When their ride was finished, he rested over her for a moment, feeling her heart pounding against his chest, listening to her ragged breath in his ear. He rolled next to her, but they remained twined together. He withdrew from her and remembered too late that he’d been careless again.
Hellfire and damnation, you are a self-centered bastard, Ben Lansing. You promised you weren’t going to leave Miranda with a child.
The one promise he had really meant to keep.
“We need to be more cautious.” He gasped for breath.
“Why?” Miranda caressed his cheek. “Are you afraid someone will catch us behaving like a couple of newlyweds?”
He pulled her hand away and bent to fasten his buttons.
“That is what we’re supposed to be doin’.
Pretending
. It is all part of our deception, isn’t it, Ben?” Miranda sat up. “Appearances. All the neighbors are to think we’re in love. Have you even thought about what they’ll think when you leave me?”
“That I’m a cad to abandon a pretty young wife.”
“If you imagine they won’t all believe that I’m . . . a failure—”
He took her hand and squeezed it. “They won’t, love—”
“Don’t!” She pulled her hand away from him. “Don’t use that name.”
“I’m sorry. I don’t want to hurt you.”
“Then stay. We can be happy together, I know we can.”
“If you’re worried about appearances, come with me as far as San Francisco. You can return the grieving widow—”
“That’s your brilliant plan? You with all your education and refinement, you couldn’t think of something better? Something with a bit of imagination, maybe? You run off to some tropical island and leave me here
pretending
to be a widow just as I’ve pretended to be your wife? All this deception just so that I can have the respect of the community?” She stood up and shook her skirt. “Damn you, Ben Lansing! I don’t care about that kind of respect. I want you.
I love you!
” She brushed at the grass that clung to her wool skirt. “As far as I’m concerned, you can leave now! And you can tell the whole damn town that this marriage was a sham—all you ever wanted was an excuse to . . . to . . .” She ran toward the creek.

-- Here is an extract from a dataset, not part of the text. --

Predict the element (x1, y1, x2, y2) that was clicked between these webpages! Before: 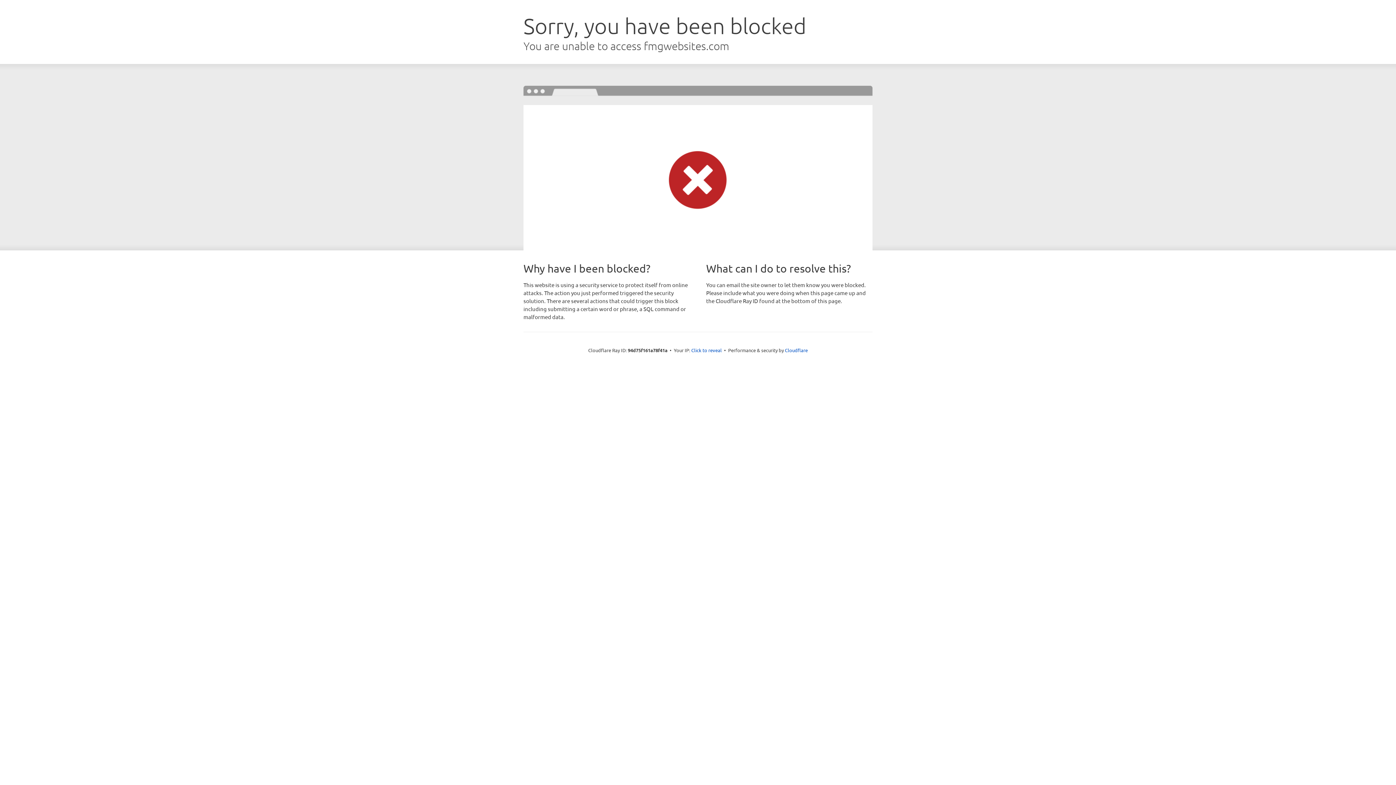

He took one step to follow her. If she wanted him to leave now, that is what he should do. He’d done her enough harm. He spun around and marched into the house ready to pack his bags. He had to get away from her. The woman was convinced she loved him. Benjamin Lansing, the most selfish man on earth. True, he would never beat her. That hardly mattered; there were plenty of other ways to do her harm.

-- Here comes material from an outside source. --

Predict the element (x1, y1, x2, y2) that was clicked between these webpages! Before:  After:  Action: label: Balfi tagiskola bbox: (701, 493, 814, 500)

The longer he stayed with Miranda, the more difficult the leaving would be. He pulled open his drawer and caught sight of the remaining sheaths he’d purchased.
Dammit!
He couldn’t leave without knowing whether she carried his child.
He heard her soft footfalls behind him and turned to face her. “I promised Jonathan I’d be here for Christmas,” he said. “I won’t go back on that promise.”

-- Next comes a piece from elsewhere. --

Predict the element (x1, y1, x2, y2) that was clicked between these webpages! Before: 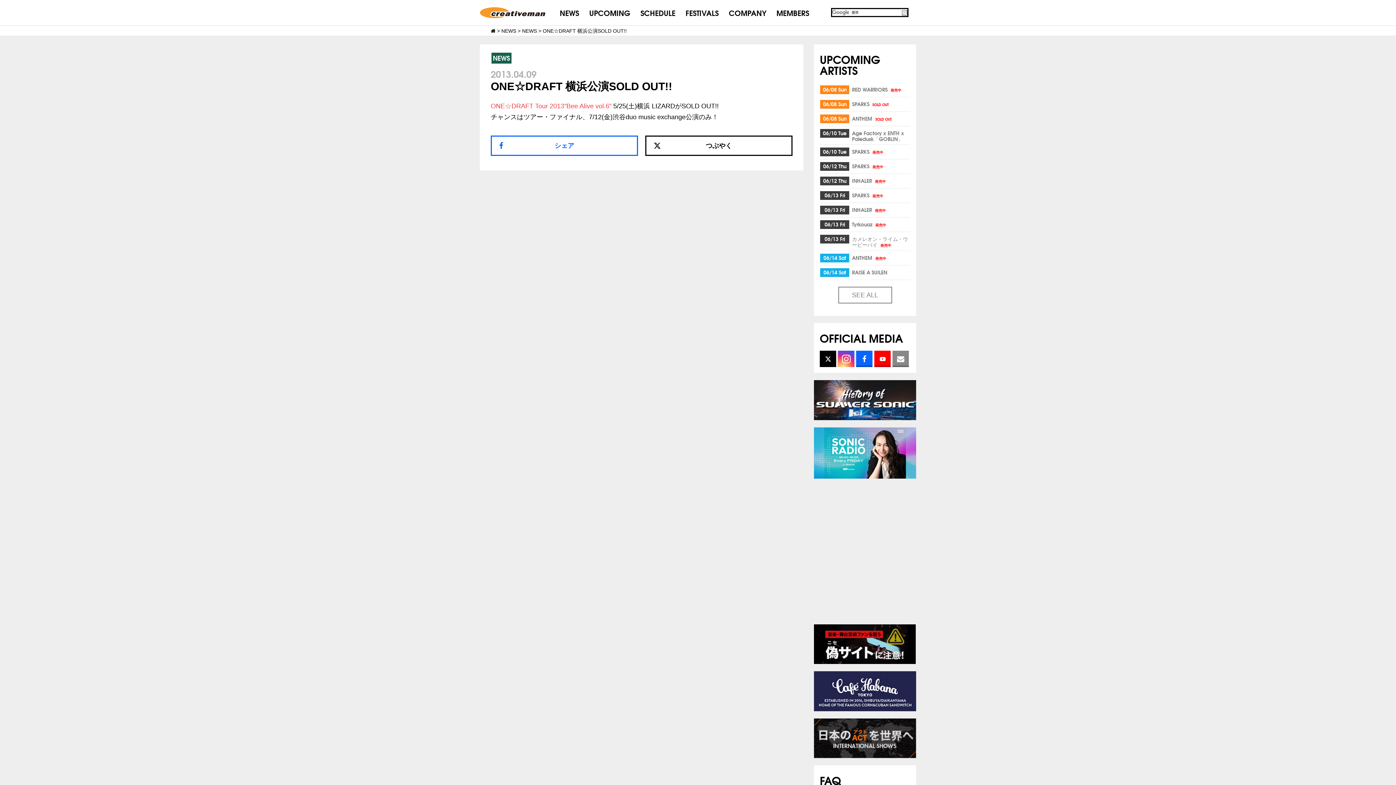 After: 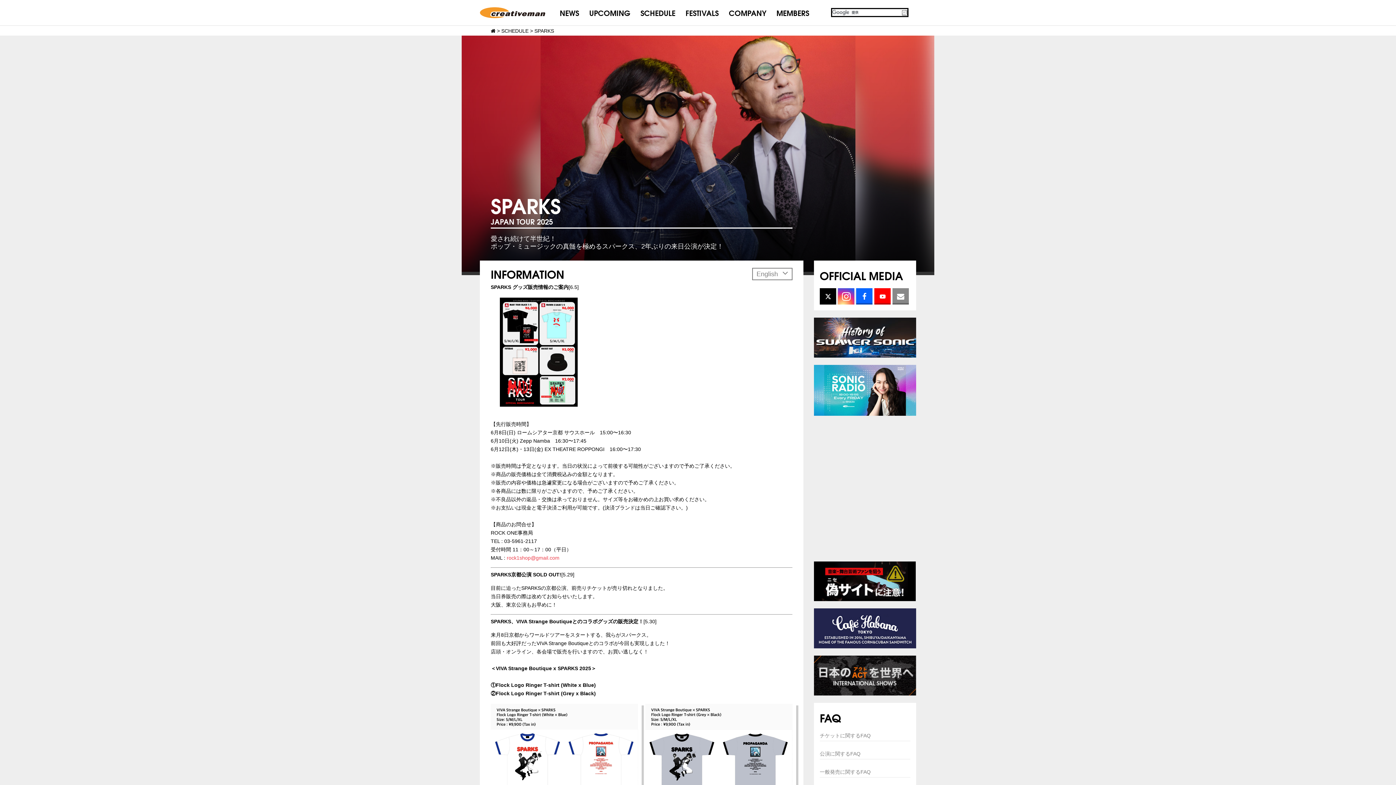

She opened her mouth and he was certain she would chastise him for keeping a promise to a little boy when he’d broken so many promises he’d made to her. Instead, she bit her lip and nodded. “I haven’t seen Mercy in three days. I’m going to ride over and check on her.” She pulled her saddlebag out from under the bed. “I may be gone a few days.”
As he watched her pack, Ben pretended he’d be able to leave her when the time came. He even imagined he’d be happy to be free of the marriage vows he’d made under duress. He used to be a better liar.